#### Supplied entries ####

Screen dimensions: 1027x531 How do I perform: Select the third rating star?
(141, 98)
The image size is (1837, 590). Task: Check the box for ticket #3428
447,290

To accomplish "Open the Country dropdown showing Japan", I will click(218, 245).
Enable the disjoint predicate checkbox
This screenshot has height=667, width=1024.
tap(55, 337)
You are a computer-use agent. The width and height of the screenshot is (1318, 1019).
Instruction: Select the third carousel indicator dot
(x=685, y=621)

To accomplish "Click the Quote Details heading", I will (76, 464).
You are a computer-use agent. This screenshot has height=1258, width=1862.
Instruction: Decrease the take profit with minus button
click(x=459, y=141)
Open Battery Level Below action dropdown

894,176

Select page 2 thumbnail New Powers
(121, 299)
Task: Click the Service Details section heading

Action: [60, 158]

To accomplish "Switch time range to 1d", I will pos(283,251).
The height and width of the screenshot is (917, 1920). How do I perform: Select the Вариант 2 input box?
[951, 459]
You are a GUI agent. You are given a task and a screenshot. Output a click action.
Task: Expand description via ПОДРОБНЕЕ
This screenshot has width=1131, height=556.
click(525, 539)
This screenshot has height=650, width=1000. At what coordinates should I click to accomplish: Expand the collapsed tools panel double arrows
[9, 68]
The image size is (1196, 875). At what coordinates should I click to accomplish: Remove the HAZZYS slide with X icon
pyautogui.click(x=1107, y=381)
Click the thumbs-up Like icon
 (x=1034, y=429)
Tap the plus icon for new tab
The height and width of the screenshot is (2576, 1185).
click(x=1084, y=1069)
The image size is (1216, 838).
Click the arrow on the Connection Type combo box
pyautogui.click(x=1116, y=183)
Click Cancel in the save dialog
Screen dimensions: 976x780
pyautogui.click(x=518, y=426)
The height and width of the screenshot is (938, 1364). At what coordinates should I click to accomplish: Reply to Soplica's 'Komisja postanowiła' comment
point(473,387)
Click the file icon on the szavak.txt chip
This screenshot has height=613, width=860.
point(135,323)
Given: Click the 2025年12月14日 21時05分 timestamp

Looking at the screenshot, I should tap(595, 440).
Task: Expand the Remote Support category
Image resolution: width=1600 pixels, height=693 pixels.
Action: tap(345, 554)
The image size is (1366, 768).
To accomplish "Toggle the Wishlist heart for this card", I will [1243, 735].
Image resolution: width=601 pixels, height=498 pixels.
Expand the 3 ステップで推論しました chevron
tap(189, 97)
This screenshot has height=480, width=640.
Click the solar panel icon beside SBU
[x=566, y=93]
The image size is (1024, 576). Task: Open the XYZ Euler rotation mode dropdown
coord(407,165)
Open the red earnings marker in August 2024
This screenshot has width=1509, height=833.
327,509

####

> _Requirement_
Please give each line above again, word for word.

> _Reply_
Screen dimensions: 1027x531 How do I perform: Select the third rating star?
(141, 98)
The image size is (1837, 590). Task: Check the box for ticket #3428
447,290

To accomplish "Open the Country dropdown showing Japan", I will click(218, 245).
Enable the disjoint predicate checkbox
This screenshot has height=667, width=1024.
tap(55, 337)
You are a computer-use agent. The width and height of the screenshot is (1318, 1019).
Instruction: Select the third carousel indicator dot
(x=685, y=621)

To accomplish "Click the Quote Details heading", I will (76, 464).
You are a computer-use agent. This screenshot has height=1258, width=1862.
Instruction: Decrease the take profit with minus button
click(x=459, y=141)
Open Battery Level Below action dropdown

894,176

Select page 2 thumbnail New Powers
(121, 299)
Task: Click the Service Details section heading

Action: [60, 158]

To accomplish "Switch time range to 1d", I will pos(283,251).
The height and width of the screenshot is (917, 1920). How do I perform: Select the Вариант 2 input box?
[951, 459]
You are a GUI agent. You are given a task and a screenshot. Output a click action.
Task: Expand description via ПОДРОБНЕЕ
This screenshot has width=1131, height=556.
click(525, 539)
This screenshot has height=650, width=1000. At what coordinates should I click to accomplish: Expand the collapsed tools panel double arrows
[9, 68]
The image size is (1196, 875). At what coordinates should I click to accomplish: Remove the HAZZYS slide with X icon
pyautogui.click(x=1107, y=381)
Click the thumbs-up Like icon
 (x=1034, y=429)
Tap the plus icon for new tab
The height and width of the screenshot is (2576, 1185).
click(x=1084, y=1069)
The image size is (1216, 838).
Click the arrow on the Connection Type combo box
pyautogui.click(x=1116, y=183)
Click Cancel in the save dialog
Screen dimensions: 976x780
pyautogui.click(x=518, y=426)
The height and width of the screenshot is (938, 1364). At what coordinates should I click to accomplish: Reply to Soplica's 'Komisja postanowiła' comment
point(473,387)
Click the file icon on the szavak.txt chip
This screenshot has height=613, width=860.
point(135,323)
Given: Click the 2025年12月14日 21時05分 timestamp

Looking at the screenshot, I should tap(595, 440).
Task: Expand the Remote Support category
Image resolution: width=1600 pixels, height=693 pixels.
Action: tap(345, 554)
The image size is (1366, 768).
To accomplish "Toggle the Wishlist heart for this card", I will [1243, 735].
Image resolution: width=601 pixels, height=498 pixels.
Expand the 3 ステップで推論しました chevron
tap(189, 97)
This screenshot has height=480, width=640.
Click the solar panel icon beside SBU
[x=566, y=93]
The image size is (1024, 576). Task: Open the XYZ Euler rotation mode dropdown
coord(407,165)
Open the red earnings marker in August 2024
This screenshot has width=1509, height=833.
327,509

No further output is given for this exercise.